Airbus Ramping Up A320 and A350 Output
Airbus faces challenges now that production and deliveries of the A350 XWB will be ramping up in the coming years. The company plans to produce 10 aircraft per month by 2018. Also, the company plans to increase the monthly production rate of the A320 to 46 in 2Q 2016, then 50 by early 2017 and 60 by mid-2019. The company delivered the first A320neo in January 2016. Airbus has officially opened its new A320 final assembly line in Mobile, Alabama, the company’s first production site in America. The Mobile site is expected to reach an annual output of 40 to 50 A320 series jets by 2018. The first Mobile-assembled jet, an A321 for JetBlue, was completed on March 4, 2016, and took flight on March 21. JetBlue took delivery of the aircraft on April 25.
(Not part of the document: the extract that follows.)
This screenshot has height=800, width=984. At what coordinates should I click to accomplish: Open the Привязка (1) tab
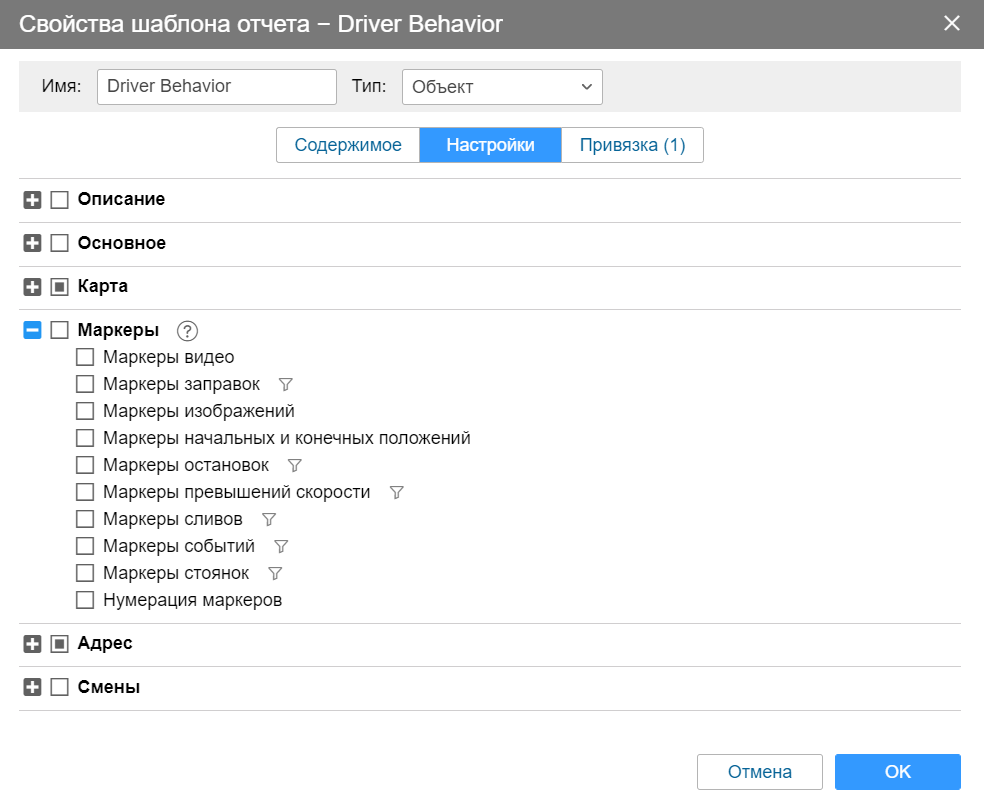click(x=632, y=145)
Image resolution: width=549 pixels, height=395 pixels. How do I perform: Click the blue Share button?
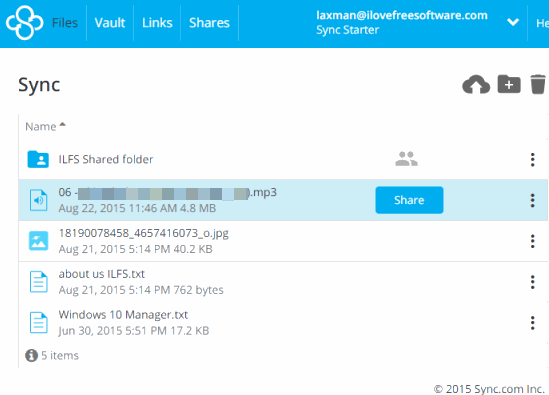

Airbus Eases Planned A330 Output Cut
On February 24, Airbus adjusted its plans to cut production of its profitable A330 aircraft, easing the transition to newer models. The company now plans to build seven A330s per month from 2017, partially unwinding recent cuts in output to six from 10 per month as it prepares to ramp up A350 production and launch the A330neo.
A380 Uncertainty
Another major challenge for Airbus centers on the future of the A380 as the company considers launching NEO and stretch variants of the aircraft. The company has to make a tough choice: either 1) invest billions in developing the NEO and stretch to reduce the aircraft’s cost per seat mile; or 2) phase out the platform and terminate production when orders run out in four or five years. In December 2015, after a long order drought, Airbus was able to book an order for three A380 superjumbos from All Nippon Airways (ANA). The airline will be the first Japanese operator of the A380 and will take delivery of the first jet in 2019. ANA plans to use the planes on flights from Tokyo to Honolulu. Also, on March 31, 2016, Airbus booked an order for two A380s from Dubai’s flagship carrier, Emirates. On May 10, 2016, Emirates announced it will buy more of the existing A380 model even if Airbus decides not to press ahead with a NEO/stretch version.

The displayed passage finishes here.